The question of war with Iraq appears to have been influenced greatly by the World War II analogy. Rumsfeld's two key advisors, Paul Wolfowitz and Douglas Feith shared a common background that was seminal in each's choice of career and domain of interest, and appears to have shaped the way the two men viewed and understood the situation in Iraq.
Feith's father grew up in pre-WW2 Poland and Germany and became a sailor, adopting what Feith describes as an "uncommon occupation for a Jew." The senior Feith took heroic action, helping to smuggle Jews off the Continent and onto the British Isles. Captured by the Germans, held in solitary confinement and tortured, he escaped Germany, emigrated to America, and served in the U.S. merchant marines for the remainder of the war. Both of his parents, along with four of his sisters and all three of his brothers were murdered in the holocaust.

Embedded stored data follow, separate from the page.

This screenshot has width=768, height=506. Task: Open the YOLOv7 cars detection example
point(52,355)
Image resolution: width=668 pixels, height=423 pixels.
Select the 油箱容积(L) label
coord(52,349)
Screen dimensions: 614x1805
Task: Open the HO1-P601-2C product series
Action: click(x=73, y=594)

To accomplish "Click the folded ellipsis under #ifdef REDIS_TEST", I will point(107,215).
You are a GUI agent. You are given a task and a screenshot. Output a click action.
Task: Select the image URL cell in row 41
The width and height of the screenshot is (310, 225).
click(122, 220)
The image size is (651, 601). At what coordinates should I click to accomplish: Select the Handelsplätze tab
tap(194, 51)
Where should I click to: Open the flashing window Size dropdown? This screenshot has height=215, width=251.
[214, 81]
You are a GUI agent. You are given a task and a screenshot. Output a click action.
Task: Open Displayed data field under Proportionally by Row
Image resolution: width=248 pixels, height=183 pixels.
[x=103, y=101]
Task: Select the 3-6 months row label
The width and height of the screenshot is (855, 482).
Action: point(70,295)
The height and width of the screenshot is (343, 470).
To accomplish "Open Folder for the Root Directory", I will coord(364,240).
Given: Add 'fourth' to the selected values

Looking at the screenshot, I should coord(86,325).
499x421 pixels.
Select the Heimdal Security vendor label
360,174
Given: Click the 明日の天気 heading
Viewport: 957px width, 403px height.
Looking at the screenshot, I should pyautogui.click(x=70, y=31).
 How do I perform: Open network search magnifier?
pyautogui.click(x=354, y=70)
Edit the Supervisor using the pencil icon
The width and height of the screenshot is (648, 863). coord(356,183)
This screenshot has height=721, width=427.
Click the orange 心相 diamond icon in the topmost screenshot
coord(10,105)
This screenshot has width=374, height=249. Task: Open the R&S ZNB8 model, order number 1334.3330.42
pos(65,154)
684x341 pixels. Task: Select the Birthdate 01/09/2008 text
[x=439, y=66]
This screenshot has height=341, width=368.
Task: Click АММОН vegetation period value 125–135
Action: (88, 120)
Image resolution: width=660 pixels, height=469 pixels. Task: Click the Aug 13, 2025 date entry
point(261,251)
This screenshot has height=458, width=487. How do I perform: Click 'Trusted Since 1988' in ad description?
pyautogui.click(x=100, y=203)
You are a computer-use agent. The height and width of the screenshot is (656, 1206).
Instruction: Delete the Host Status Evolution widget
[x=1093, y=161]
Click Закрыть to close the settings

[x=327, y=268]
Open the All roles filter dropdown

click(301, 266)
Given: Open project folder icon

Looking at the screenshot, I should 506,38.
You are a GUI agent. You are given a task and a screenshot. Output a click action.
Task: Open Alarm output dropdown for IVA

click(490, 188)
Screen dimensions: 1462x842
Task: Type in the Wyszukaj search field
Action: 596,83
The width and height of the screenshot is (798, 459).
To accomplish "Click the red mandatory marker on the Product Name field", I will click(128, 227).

Partly as a result of his father's story, young Douglas Feith grew up with an abiding interest in history, and especially the circumstances of pre-WW2 Europe in which the British leaders sought to contain Hitler even as his father smuggled desperate Jews off the continent. Educating himself, Feith says he "read books on diplomacy, politics and government," and concluded that "nothing short of war could have stopped, let alone reversed, the Nazi aggression." Feith says that his study affected his views during the Vietnam War, as he began to question the prevailing view among his peers that war is never necessary. Indeed, he says. "the failures of appeasement in the 1930s made me skeptical about the promises of demonstrably bad actors -- tyrants, murderers, liars, terrorists and the like."
Paul Wolfowitz family history is remarkably similar to that of Feith, though Feith does not note the similarities of factors that shaped their thinking in his War & Decision.Wolfowitz' father, too, was a holocaust survivor.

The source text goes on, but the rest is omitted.